Mr. Manning is also found dead. Ruth says that her father wanted her to marry Nicholas if anything happened to him, so he reluctantly agrees to marry her, just to help her during her grieving. He figures out that since Jason is a Goode, thinks he killed Betsy, and Mr. Manning liked Nicholas, Jason must have killed Mr. Manning.
It gets violent when he goes to confront Jason, but Ruth appears and stabs Jason in the throat. She reveals that if Nicholas doesn’t marry her, then she will tell everyone that Nicholas killed Jason, and no one would believe a stranger and Fear over the daughter of a beloved local businessman.
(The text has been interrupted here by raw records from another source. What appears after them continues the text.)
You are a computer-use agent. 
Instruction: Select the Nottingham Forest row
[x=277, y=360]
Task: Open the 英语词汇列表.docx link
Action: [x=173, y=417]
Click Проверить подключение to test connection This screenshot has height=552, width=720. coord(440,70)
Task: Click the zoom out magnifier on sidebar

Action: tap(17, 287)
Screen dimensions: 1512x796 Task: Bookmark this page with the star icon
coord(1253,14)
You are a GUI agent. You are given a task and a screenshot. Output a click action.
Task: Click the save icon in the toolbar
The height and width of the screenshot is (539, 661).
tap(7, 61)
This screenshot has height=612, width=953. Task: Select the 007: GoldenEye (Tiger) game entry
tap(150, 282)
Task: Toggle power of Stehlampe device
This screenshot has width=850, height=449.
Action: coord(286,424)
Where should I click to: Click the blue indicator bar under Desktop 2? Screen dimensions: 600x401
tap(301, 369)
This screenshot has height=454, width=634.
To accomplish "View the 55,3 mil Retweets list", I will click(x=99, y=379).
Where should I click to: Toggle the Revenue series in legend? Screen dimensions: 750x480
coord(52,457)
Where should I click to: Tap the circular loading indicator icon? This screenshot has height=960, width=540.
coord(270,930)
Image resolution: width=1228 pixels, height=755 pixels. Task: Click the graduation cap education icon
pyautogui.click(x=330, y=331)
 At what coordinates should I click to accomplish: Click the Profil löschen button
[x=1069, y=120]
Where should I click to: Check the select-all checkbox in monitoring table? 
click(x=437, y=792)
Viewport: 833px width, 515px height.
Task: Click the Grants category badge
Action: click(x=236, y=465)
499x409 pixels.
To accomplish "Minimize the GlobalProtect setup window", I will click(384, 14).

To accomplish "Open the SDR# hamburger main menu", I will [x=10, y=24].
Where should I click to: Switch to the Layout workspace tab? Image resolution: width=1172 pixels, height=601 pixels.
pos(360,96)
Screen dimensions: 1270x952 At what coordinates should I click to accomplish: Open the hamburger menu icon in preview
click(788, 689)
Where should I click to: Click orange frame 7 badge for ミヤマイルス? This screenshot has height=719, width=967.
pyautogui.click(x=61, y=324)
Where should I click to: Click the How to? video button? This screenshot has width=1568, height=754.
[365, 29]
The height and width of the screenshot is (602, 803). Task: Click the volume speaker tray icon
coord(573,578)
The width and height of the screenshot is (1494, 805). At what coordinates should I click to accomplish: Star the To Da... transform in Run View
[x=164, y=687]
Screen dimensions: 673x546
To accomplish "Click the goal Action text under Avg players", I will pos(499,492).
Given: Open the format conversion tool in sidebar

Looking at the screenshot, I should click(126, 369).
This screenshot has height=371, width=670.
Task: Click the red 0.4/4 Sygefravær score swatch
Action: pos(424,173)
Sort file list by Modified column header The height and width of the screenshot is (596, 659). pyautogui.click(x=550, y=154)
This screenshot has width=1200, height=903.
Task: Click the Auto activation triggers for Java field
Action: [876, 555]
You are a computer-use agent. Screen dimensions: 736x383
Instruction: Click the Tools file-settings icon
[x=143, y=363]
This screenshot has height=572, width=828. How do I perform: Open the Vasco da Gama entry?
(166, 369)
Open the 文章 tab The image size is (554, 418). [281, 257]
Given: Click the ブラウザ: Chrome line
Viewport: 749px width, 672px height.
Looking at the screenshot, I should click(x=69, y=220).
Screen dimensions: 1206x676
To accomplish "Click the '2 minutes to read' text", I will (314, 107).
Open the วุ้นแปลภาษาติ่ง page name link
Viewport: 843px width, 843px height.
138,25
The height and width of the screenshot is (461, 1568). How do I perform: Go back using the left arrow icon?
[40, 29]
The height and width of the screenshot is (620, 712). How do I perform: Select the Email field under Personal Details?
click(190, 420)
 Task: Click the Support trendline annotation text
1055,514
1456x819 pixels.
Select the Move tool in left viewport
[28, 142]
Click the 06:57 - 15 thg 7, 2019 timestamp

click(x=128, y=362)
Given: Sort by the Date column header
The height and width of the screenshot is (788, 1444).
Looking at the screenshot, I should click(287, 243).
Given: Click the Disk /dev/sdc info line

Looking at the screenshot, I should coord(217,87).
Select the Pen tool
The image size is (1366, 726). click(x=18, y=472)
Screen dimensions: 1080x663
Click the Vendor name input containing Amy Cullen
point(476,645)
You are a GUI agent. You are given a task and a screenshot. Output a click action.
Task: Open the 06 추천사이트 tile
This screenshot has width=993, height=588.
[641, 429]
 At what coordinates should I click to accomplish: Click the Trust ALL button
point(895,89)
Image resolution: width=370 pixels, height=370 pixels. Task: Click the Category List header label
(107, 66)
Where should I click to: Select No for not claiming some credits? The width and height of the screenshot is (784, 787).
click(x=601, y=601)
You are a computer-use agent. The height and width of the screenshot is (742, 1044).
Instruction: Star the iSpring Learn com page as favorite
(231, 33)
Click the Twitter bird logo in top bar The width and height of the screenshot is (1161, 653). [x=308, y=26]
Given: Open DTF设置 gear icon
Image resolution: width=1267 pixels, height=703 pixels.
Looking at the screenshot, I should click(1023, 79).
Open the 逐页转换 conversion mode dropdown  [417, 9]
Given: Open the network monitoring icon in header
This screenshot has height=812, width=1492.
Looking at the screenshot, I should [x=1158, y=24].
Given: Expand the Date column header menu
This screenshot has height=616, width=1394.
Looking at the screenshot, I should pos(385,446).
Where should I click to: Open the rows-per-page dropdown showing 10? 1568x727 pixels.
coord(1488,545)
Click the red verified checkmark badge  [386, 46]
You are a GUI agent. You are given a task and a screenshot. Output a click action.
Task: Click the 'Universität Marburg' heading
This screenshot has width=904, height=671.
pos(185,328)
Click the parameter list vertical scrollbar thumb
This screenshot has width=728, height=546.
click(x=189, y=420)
Ruth also reveals that she killed Betsy to get her out of the way and killed her father to force Nicholas to marry her.
He gets married to her but plans to poison her after the wedding. However, Rosalyn (remember her?) shows up at his house and sees Ruth wearing the amulet that Rosalyn gave Nicholas. Ruth poisons Rosalyn with the poisoned drink that Nicholas was going to give to Ruth. It ends with Nicholas resigned to being with Ruth.
“Together, we shall make Fear Street all it was meant to be,” Ruth vowed. She ran her fingers over the words engraved on the back of the amulet. POWER THROUGH EVIL.
Nicholas gazed over at the remains of the Fear mansion. Yes, he thought. Soon everyone will know the name of Fear Street.
See that, kids? If you’re evil, you can make your dreams come true!
This is a fun book, even if it is ridiculous. It’s a promising start to a seminal series in my life. It even has a perfect horror movie ending, opening up the path for many, many sequels. The nonsensical plot and deus ex machina plot devices may make some roll their eyes, but I can’t help but love the melodrama, the reveals on reveals, and, most of all, the outrageous character deaths.